To live is to be happy:
In today’s Gospel, Jesus says, “I have said these things to you so that my joy may be in you, and that your joy may be complete.” Jesus speaks of his joy remaining in us. If we raise the question whether Jesus was happy and joyous, we understand that the gospels do not present him so, at least explicitly. While the evangelists tell us that Jesus expressed other emotions (Jesus wept at the sight of the body of Lazarus, Jesus was angry with the Pharisees etc.), they do not much present a Jesus who was happy and joyous.
That could be one of the reasons why our liturgical celebrations are very serious, without much room for joy, though we often speak of Eucharistic celebration. We believe in a Jesus or in a God who is very serious, severe and stern, not in a God who celebrates life.

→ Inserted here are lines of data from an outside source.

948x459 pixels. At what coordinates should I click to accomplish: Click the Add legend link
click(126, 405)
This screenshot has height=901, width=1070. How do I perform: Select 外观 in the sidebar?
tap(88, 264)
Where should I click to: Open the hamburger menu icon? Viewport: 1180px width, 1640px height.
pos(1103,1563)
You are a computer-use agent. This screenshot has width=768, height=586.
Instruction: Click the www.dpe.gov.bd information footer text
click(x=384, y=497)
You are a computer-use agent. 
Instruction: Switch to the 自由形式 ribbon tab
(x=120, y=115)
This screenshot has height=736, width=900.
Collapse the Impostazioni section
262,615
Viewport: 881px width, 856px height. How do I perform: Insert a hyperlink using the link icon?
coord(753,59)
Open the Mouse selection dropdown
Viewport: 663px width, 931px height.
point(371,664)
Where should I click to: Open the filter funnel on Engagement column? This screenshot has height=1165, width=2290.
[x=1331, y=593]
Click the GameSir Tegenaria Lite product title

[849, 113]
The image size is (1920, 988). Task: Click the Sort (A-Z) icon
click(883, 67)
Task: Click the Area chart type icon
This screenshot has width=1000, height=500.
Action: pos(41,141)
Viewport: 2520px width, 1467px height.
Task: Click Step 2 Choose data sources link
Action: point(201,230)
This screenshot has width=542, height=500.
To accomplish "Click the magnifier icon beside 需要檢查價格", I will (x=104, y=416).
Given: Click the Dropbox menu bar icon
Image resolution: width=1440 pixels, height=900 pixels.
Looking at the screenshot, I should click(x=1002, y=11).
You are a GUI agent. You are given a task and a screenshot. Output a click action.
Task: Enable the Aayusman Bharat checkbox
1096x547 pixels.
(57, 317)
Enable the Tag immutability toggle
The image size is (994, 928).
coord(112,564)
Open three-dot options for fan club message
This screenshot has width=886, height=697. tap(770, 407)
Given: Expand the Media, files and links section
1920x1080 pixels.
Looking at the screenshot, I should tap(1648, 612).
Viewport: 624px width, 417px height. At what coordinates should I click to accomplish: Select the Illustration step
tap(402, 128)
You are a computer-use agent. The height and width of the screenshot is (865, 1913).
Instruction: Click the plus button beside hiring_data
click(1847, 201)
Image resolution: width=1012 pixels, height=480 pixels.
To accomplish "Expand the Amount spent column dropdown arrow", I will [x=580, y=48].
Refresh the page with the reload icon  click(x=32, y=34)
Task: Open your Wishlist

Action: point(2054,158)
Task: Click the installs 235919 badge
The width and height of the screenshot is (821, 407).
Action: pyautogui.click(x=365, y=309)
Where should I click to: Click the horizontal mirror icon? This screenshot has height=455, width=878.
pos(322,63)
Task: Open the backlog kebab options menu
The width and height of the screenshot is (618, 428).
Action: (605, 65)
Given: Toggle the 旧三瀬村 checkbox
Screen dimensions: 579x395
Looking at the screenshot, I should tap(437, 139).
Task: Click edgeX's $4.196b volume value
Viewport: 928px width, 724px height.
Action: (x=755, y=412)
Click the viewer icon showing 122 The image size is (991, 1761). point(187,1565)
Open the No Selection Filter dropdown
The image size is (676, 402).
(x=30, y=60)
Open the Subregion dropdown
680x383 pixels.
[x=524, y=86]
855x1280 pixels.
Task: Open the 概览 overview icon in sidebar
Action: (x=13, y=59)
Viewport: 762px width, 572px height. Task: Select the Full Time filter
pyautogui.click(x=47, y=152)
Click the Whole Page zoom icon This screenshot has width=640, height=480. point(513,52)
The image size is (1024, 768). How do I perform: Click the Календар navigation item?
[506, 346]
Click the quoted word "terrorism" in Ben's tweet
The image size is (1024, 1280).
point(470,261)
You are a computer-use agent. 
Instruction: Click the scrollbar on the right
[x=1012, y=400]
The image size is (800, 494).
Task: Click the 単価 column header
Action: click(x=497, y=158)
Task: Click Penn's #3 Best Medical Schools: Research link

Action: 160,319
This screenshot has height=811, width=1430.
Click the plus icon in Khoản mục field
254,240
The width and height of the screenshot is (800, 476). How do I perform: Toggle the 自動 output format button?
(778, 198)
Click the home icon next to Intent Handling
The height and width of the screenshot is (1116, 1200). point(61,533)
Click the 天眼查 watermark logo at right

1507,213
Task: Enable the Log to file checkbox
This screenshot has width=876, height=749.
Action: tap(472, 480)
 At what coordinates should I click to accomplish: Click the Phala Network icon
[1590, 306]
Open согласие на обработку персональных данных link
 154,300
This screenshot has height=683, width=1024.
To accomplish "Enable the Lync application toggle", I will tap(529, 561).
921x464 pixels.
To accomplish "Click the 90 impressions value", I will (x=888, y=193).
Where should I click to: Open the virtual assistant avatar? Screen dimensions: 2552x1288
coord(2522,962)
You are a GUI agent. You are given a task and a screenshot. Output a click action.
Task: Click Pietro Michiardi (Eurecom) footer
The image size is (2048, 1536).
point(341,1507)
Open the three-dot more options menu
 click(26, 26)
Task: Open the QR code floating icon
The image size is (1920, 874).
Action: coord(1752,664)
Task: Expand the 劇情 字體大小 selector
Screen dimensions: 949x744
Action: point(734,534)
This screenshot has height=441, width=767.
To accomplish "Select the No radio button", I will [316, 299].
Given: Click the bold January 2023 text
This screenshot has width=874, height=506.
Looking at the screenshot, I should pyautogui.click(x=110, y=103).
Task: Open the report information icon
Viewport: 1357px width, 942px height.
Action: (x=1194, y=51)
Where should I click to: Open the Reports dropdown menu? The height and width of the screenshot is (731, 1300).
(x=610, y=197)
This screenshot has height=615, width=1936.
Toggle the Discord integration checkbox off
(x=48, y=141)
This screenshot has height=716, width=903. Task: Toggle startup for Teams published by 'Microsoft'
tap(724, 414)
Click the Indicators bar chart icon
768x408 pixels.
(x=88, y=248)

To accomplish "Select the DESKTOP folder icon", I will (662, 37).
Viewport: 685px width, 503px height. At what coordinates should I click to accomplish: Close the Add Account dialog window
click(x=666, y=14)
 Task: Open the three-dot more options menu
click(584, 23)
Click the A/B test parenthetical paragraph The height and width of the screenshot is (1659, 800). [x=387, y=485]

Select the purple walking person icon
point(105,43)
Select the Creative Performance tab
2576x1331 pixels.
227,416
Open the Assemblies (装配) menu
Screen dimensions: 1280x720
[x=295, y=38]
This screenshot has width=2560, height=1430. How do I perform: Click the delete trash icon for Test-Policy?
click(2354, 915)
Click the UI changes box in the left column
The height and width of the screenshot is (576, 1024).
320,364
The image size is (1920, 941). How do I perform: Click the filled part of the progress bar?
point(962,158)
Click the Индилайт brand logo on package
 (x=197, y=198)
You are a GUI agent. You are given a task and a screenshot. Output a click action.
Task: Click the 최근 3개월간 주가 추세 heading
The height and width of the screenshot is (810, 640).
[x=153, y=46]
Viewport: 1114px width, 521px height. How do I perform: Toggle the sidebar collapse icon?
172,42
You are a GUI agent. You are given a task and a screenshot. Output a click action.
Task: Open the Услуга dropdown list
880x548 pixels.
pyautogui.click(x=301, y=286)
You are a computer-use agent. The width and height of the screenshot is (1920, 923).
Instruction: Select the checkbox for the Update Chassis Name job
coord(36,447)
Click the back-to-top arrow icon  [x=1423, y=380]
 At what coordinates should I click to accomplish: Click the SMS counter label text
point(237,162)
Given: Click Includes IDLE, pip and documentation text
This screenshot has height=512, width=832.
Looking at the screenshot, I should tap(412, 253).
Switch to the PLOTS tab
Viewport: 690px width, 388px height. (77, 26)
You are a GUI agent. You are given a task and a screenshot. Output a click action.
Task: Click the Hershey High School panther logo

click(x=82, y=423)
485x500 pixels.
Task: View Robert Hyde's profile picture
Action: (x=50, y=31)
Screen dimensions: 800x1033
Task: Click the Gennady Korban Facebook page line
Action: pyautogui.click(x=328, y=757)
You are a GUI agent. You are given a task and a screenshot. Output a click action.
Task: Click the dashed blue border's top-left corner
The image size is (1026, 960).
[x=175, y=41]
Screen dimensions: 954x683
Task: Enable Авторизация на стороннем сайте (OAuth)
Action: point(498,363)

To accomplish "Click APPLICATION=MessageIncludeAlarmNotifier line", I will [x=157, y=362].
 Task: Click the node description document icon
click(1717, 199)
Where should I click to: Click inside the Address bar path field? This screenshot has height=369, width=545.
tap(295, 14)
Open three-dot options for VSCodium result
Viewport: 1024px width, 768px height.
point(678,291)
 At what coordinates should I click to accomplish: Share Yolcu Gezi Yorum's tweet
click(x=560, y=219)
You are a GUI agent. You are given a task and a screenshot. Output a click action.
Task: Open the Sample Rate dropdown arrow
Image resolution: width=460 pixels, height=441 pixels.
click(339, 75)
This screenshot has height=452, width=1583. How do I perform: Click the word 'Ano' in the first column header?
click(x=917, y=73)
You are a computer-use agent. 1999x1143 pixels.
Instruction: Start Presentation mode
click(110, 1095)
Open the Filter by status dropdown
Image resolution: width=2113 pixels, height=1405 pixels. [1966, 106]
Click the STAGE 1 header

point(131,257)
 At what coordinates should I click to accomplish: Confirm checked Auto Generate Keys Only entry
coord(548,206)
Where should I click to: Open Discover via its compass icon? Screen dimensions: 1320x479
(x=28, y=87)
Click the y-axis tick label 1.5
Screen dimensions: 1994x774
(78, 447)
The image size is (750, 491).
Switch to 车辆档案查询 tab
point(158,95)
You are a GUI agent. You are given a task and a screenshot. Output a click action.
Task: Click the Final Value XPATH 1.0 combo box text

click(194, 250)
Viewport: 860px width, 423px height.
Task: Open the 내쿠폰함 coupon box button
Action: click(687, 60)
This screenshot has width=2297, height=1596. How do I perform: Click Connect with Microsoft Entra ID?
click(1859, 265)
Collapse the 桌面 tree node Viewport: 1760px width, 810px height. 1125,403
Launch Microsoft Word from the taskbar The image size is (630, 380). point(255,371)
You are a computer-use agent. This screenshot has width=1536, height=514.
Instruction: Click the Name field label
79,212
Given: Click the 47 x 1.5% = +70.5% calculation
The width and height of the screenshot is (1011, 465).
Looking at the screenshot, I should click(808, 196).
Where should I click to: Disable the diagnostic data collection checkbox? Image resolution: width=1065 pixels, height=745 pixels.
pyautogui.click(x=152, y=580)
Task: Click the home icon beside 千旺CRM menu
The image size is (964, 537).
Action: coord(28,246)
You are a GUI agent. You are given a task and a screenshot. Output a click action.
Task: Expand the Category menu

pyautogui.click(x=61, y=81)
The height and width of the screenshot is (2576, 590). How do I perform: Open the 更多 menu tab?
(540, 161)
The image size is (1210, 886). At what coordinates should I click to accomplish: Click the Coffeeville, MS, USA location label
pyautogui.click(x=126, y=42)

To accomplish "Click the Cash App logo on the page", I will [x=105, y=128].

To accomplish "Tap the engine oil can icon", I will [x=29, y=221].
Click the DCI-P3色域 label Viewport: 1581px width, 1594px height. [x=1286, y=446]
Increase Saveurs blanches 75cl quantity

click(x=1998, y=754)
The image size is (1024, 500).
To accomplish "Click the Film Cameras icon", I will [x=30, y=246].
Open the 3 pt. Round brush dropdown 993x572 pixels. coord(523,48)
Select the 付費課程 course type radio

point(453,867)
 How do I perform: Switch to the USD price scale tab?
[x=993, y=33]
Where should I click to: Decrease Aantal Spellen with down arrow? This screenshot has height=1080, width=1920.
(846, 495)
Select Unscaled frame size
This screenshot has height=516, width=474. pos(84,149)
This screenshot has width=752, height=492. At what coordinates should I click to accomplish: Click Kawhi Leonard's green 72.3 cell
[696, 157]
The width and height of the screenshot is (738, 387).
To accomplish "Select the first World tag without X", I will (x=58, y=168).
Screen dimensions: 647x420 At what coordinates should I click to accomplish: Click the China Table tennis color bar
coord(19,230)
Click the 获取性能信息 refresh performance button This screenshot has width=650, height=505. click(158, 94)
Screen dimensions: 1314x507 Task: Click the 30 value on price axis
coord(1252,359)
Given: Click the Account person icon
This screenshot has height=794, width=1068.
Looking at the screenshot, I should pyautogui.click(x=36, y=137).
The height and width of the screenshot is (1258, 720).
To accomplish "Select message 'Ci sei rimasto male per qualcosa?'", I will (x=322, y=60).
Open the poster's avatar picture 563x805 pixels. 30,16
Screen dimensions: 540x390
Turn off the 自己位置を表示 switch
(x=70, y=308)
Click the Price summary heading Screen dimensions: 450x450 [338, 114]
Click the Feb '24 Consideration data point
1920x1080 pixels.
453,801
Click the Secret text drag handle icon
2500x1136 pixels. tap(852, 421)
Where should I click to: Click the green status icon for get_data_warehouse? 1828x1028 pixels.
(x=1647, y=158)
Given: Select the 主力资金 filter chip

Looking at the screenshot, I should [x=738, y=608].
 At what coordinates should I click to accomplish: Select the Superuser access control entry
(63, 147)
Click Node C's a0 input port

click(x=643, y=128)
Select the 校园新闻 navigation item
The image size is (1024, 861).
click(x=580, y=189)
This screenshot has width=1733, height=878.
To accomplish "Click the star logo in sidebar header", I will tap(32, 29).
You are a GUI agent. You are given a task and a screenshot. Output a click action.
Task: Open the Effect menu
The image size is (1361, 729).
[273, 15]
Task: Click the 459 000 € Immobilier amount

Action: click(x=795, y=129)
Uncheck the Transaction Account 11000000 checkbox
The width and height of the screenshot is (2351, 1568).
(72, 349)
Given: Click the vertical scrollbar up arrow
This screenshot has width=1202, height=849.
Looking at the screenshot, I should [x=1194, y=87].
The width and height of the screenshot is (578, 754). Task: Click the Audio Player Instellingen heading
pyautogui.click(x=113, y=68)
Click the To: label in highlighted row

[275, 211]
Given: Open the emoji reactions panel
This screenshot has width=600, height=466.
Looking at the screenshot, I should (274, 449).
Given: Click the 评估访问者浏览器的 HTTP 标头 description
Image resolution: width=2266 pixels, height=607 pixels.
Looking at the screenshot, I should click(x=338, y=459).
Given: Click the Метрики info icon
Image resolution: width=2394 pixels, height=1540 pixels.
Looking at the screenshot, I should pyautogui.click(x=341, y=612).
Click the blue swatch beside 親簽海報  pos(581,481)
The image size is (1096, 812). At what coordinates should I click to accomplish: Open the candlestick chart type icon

Cardinal Martini, the archbishop of Milan has the following beautiful story to this effect. The story has to do with an Italian couple that’s getting married. They have an arrangement with the parish priest to have a little reception in the parish courtyard outside the church. But it rained, and they couldn’t have the reception, so they said to the priest, “Would it be alright if we had the celebration in the church?” Now the parish priest wasn’t one bit happy about having a reception in the church, but they said, “We will eat a little cake, sing a little song, drink a little wine, and then go home.” So the parish priest was persuaded.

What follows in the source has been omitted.